■ **Records locating words and elements**:

** BEGIN **

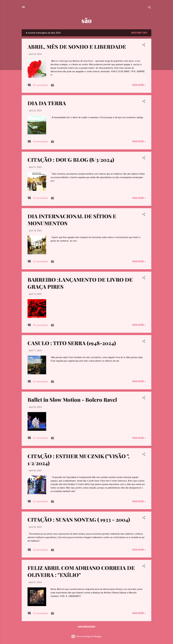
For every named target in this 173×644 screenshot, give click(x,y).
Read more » (139, 85)
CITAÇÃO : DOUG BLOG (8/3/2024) (71, 160)
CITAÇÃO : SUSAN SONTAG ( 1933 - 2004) (79, 520)
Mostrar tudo (139, 33)
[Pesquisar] (150, 8)
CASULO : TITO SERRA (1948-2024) (72, 343)
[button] (144, 45)
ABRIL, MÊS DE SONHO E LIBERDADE (77, 46)
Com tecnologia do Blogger (86, 636)
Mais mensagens (87, 627)
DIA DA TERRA (47, 103)
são (86, 20)
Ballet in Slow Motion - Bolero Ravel (72, 400)
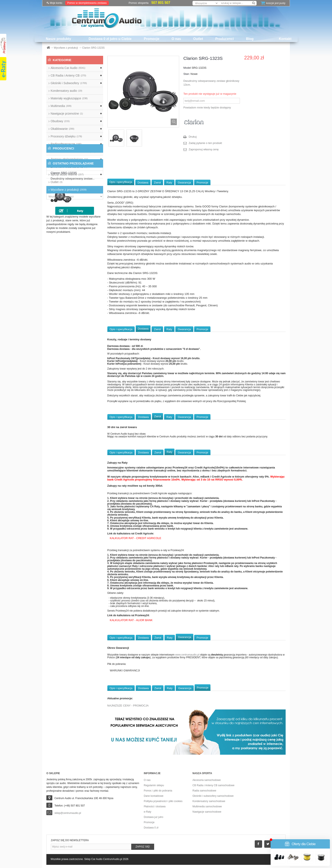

** END **

■ **Your goal**:
Recast every line of the items above as a Markdown table with the columns "Row" and "Line", skipping blank lines. Leave the pictures out of the table.

■ **Answer in full**:
| Row | Line |
|---|---|
| 1 | For every named target in this 173×644 screenshot, give click(x,y). |
| 2 | Read more » (139, 85) |
| 3 | CITAÇÃO : DOUG BLOG (8/3/2024) (71, 160) |
| 4 | CITAÇÃO : SUSAN SONTAG ( 1933 - 2004) (79, 520) |
| 5 | Mostrar tudo (139, 33) |
| 6 | [Pesquisar] (150, 8) |
| 7 | CASULO : TITO SERRA (1948-2024) (72, 343) |
| 8 | [button] (144, 45) |
| 9 | ABRIL, MÊS DE SONHO E LIBERDADE (77, 46) |
| 10 | Com tecnologia do Blogger (86, 636) |
| 11 | Mais mensagens (87, 627) |
| 12 | DIA DA TERRA (47, 103) |
| 13 | são (86, 20) |
| 14 | Ballet in Slow Motion - Bolero Ravel (72, 400) |